# Diagrama de Crest Audio CA18



## Dj Razzpa (Ene 26, 2017)

Buen dia grupo, por favor alguien me pudiera compartir el diagrama de un amplificador Crest Audio CA 18 ???....Necesito su ayuda y colaboracion ya que me trajeron este aparato totalmente quemado de la fuente de poder, pues le suministraron 240 VCA y este aparato debe trabajar con 110 VCA.

Sin más que agregar, espero su pronta respuesta y ayuda para un amigo y servidor de ustedes.
Saludos.


----------



## Charly16 (Ene 26, 2017)

Aqui tienes los esquemas. espero que te sirvan. Un saludo.


----------



## nasaserna (Ene 26, 2017)

Bienvenido al foro

elektrotanya es tu amigo

https://elektrotanya.com/crest_audio_ca-18.zip/download.html


----------



## Dj Razzpa (Ene 26, 2017)

muchas gracias a jose carlos garrido y nasaserna por su ayuda, empezare a revisar el equipo y re-emplazar componentes. Saludos.


----------



## Dj Razzpa (Ene 27, 2017)

Buenos dias compañeros jose carlos garrido y nasaserna; por este medio sigo pidiendo su valiosa ayuda, quisiera saber si alguno de ustedes me puede proporcionar el Diagrama esquematico que corresponde a la power supply del Crest CA 18, revise los PDF´s que me hicieron llegar pero no contienen el que corresponde a la fuente de poder, quiero revisar los voltajes que salen de ahi y que alimentan a las secciones de los canales A y B antes de conectarlos, quiero estar seguro que no dañare otro componente.
Saludos y muchas gracias.

PD. Les comento que ya cambie algunos filtros y diodos puente de la fuente de poder y ya la tengo encendida, pero no quiero conectar las secciones de los canales de audio A y B porque antes quiero revisar los voltajes que no esten arriba de su valor requerido.


----------



## Yairman (Ene 27, 2017)

El CA12 es muy similar revisarlo a ver si te puede ser de utilidad.

https://elektrotanya.com/crest_ca12_pwr_sch.pdf/download.html


----------



## Dj Razzpa (Ene 27, 2017)

Buena tarde grupo, por favor su ayuda y comentarios sobre este amplificador Crest CA18, les comento que ya se cambiaron los siguientes componentes BR2 (DIODO PUENTE), C4, C5 y C8 (Filtros), adicional se cambiaron los termisores que van en la placa del display y que están marcados como R14, R11 y R12, les comento que ya logramos que encendiera y están trabajando los ventiladores solo que se quedan encendidos los LED rojos que marcan PROTECT y los LED verdes que marcan ACTIVE se quedan a medio encender y no entra el relevador, por favor su ayuda con esta falla. Estare omitiendo algo?...Debo comentarles que de inicio le suministraron 220 VCA, habrá algún problema con las secciones de audio de los canales A y B y que por eso no trabaja el relevador?
Saludos.


----------



## nasaserna (Ene 27, 2017)

******************************

**Objetivo:**
Enumera las designaciones de todos los componentes que ya se cambiaron según el mensaje del hilo del foro sobre el Crest Audio CA18 que empieza con «Buena tarde grupo». Usa únicamente el hilo del foro como fuente.

**Datos proporcionados:**
******************************

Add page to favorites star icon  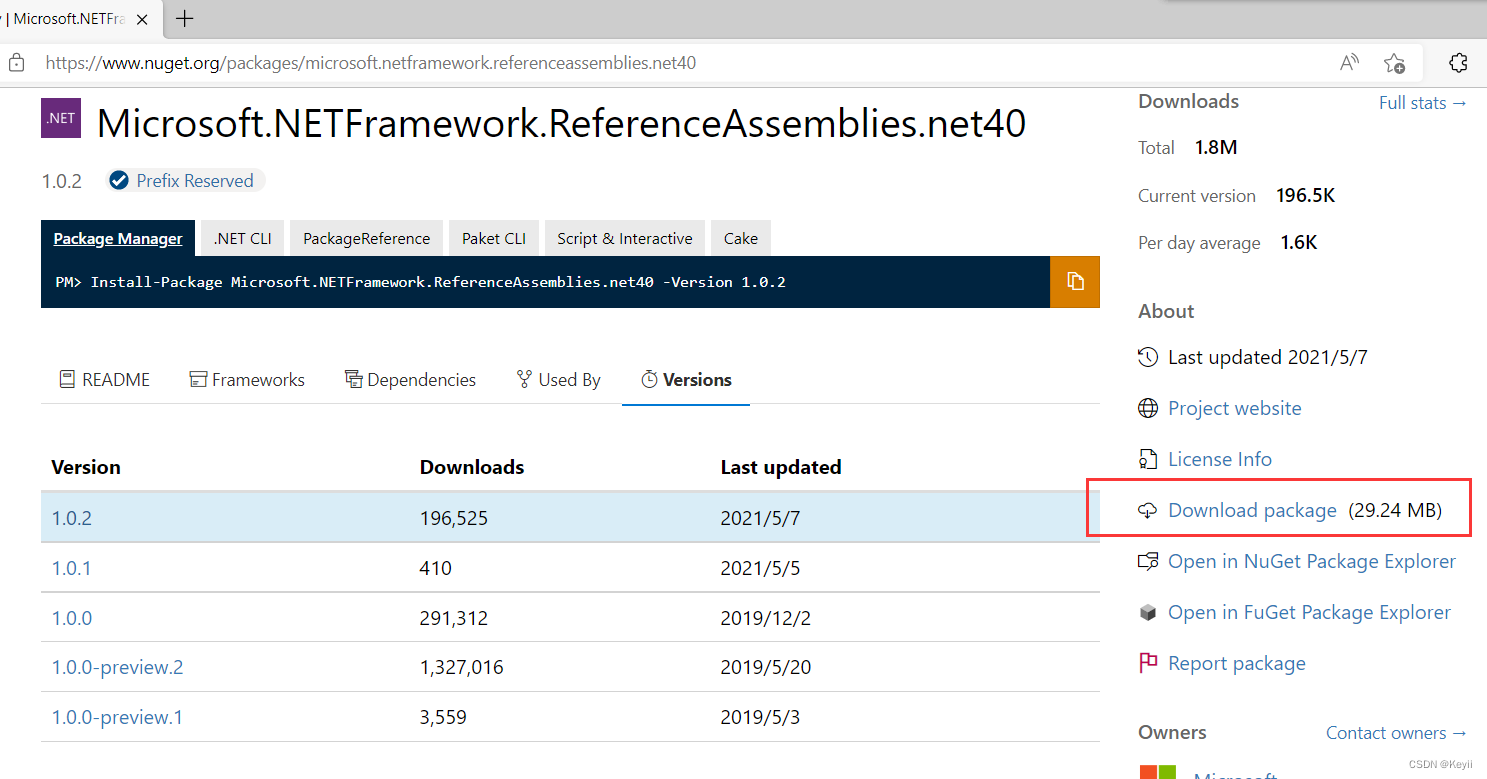1395,63
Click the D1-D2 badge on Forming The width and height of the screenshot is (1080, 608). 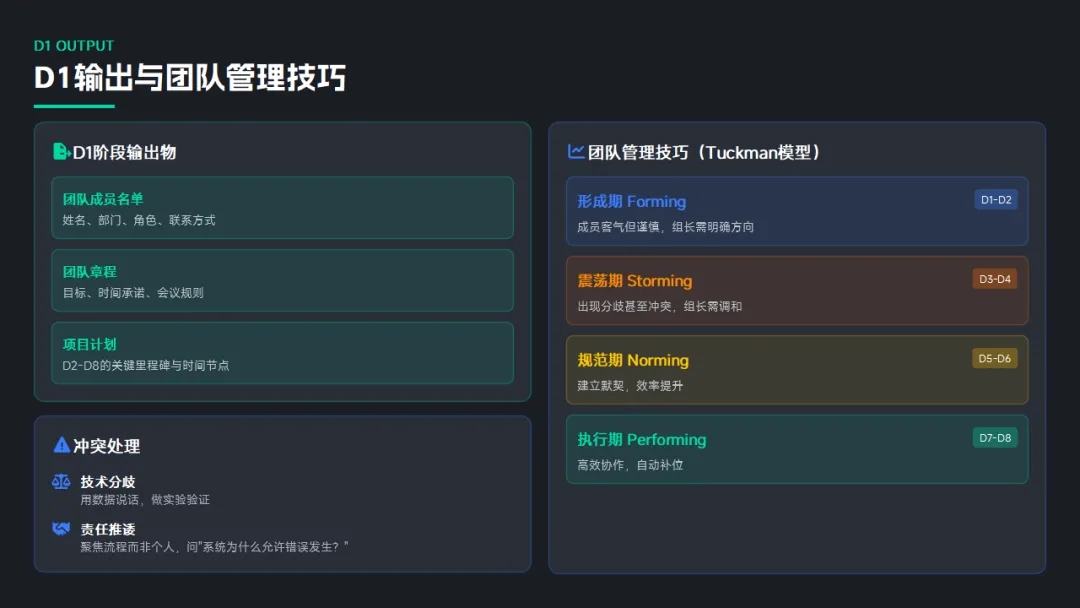coord(996,200)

******************************

**Resultado:**
BR2, C4, C5, C8, R14, R11 y R12.